La température est fraîche — c’est du moins ce que me dit le thermomètre — mais on se croirait sous les tropiques. Le soleil, incroyablement rose, brille d’un éclat insoutenable, sans chaleur et tout en lumière, et il émet si peu à l’extrémité bleue du spectre qu’il rend le ciel derrière lui presque noir, et c’est cette couleur sombre qui est — ou qui me paraît — tropicale. Comme un visage africain, ou les ombres vert foncé de la jungle à midi ; et les plantes, les insectes et les animaux, même cette ville construite n’importe comment, contribuent à donner cette impression. Cela me fait penser à l’entelle des neiges, ce singe qui vit dans les vallées glacées de l’Himalaya, ou à ces éléphants et rhinocéros poilus qui durant les glaciations subsistaient encore aux extrémités gelées de l’Europe et de l’Amérique du Nord. De la même manière, ils ont ici des oiseaux au plumage éclatant et des plantes aux feuilles larges et aux fleurs rouges et jaunes (comme si on était à la Martinique ou à Tumaco) à profusion partout où le niveau du sol est suffisamment haut pour s’affranchir de l’emprise monotone des roseaux salés des prairies marécageuses.

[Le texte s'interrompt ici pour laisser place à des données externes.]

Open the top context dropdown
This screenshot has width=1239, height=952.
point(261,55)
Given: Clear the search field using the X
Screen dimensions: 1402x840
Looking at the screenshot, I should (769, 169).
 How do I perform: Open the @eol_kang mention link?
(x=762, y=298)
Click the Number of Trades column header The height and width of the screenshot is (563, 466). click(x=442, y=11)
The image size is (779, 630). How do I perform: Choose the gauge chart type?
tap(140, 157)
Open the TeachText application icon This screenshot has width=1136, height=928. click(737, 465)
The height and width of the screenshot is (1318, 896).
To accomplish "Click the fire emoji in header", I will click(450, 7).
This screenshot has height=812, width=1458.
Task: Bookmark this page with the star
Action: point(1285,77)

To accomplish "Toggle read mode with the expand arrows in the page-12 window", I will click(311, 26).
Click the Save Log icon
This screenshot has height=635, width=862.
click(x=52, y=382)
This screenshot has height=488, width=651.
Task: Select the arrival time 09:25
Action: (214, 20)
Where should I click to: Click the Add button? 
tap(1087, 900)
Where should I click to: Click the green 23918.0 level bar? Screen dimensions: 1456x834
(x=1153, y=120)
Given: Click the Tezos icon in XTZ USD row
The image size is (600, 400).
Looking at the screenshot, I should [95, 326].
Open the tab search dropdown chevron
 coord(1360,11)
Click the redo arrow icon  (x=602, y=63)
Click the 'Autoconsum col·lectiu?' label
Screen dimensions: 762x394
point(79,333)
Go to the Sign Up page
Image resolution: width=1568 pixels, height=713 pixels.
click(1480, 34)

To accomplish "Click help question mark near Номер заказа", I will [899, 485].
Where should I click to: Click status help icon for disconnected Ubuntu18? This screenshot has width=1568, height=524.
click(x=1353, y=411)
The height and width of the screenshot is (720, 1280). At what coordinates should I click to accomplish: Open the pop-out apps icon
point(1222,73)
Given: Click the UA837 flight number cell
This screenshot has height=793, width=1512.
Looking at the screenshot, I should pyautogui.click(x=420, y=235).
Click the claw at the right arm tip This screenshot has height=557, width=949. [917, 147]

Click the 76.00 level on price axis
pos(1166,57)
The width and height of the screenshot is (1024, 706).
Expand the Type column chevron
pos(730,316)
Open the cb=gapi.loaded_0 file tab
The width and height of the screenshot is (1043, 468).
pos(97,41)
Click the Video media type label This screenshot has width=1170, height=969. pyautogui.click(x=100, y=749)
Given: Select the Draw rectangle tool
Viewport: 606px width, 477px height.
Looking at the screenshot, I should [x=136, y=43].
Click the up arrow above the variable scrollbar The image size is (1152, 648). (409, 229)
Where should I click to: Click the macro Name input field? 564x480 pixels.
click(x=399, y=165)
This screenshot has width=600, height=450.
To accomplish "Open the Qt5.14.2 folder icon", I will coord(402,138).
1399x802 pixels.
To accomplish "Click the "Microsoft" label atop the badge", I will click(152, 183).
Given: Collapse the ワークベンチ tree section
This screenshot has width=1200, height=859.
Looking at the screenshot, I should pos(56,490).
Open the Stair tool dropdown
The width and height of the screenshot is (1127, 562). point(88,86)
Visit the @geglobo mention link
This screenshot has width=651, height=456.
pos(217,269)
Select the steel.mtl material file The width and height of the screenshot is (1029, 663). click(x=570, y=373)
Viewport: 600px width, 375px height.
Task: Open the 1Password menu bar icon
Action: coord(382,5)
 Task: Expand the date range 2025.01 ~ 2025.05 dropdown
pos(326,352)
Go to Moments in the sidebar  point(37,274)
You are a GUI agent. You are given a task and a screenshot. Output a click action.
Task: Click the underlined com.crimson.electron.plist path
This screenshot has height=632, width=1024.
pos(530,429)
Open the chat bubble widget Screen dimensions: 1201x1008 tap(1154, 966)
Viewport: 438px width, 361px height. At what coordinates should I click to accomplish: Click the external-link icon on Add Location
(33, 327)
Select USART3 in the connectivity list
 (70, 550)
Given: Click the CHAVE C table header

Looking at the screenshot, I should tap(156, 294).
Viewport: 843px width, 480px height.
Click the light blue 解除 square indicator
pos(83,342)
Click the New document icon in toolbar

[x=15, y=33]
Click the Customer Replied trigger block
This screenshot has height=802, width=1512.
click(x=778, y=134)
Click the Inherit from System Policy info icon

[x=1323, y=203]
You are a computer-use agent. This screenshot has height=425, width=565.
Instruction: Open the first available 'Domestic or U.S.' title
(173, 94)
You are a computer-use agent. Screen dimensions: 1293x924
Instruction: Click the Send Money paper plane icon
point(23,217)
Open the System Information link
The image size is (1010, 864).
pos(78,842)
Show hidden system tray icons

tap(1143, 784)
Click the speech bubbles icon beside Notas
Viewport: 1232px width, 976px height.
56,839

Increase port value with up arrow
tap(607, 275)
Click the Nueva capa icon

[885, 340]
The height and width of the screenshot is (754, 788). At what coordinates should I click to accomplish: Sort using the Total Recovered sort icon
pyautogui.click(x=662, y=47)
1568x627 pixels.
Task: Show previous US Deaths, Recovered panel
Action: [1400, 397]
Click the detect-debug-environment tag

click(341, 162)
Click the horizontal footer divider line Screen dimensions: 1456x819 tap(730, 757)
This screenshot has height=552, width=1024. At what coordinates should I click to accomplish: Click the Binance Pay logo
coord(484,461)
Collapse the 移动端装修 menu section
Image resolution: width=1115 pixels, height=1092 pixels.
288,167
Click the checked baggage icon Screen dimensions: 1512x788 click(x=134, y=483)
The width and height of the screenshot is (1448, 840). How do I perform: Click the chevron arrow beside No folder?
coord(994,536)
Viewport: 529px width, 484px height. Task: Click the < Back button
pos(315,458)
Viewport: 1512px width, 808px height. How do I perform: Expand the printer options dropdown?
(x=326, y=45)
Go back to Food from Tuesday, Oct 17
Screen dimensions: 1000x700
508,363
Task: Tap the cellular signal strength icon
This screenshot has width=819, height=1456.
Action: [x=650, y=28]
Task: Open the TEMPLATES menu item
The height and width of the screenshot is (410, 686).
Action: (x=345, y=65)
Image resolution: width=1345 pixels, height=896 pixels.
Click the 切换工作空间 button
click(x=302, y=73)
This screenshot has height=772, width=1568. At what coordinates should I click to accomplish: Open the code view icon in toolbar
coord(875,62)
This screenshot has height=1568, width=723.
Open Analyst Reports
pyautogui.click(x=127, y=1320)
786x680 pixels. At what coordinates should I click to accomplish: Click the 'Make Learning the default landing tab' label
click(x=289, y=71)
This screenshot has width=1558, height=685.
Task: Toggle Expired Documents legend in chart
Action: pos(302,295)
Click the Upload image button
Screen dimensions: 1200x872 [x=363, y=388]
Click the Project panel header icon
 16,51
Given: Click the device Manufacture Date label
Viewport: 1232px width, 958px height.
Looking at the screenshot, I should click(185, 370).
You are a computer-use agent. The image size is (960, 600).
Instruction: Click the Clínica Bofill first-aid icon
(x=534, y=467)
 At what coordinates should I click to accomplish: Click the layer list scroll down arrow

L’espèce humaine est à l’œuvre. Notre ville (comme vous le voyez, quelques jours dans une de ces métropoles nouvelles et déjà croulantes suffisent à faire de vous un vieux résident, et j’étais considéré comme un Pionnier avant d’avoir transféré le contenu de mes valises dans la commode branlante de ma chambre) est en grande partie construite avec le bois de ces espèces de cyprès qui poussent dans les marécages aux alentours, et les toits sont en plastique ondulé, ce qui fait qu’il ne manque plus rien que le bruit des tam-tams au loin. (Et comme cela me faciliterait la tâche, si je pouvais en entendre quelques-uns ! En fait, certains des premiers explorateurs un peu plus au sud, sont censés avoir établi l’existence d’un tel mode de communication à l’aide de troncs creux verticaux. Les Saint-Annois devaient frapper le tronc de leurs mains nues, et comme tous les primitifs ils devaient plus ou moins imiter, en frappant, les sons de leur langage.)
L’officier passa plusieurs pages épaisses en les feuilletant rapidement du pouce. Il y en avait encore beaucoup du même genre, et il mit le registre provisoirement de côté pour prendre une liasse de feuillets reliés à leur point d’origine (il lut un nom : Port-Mimizon) avec une agrafe métallique qui était tombée. Les feuillets, couverts de l’écriture nette et régulière d’un employé de l’administration, étaient numérotés, mais il ne prit pas la peine de les remettre dans l’ordre.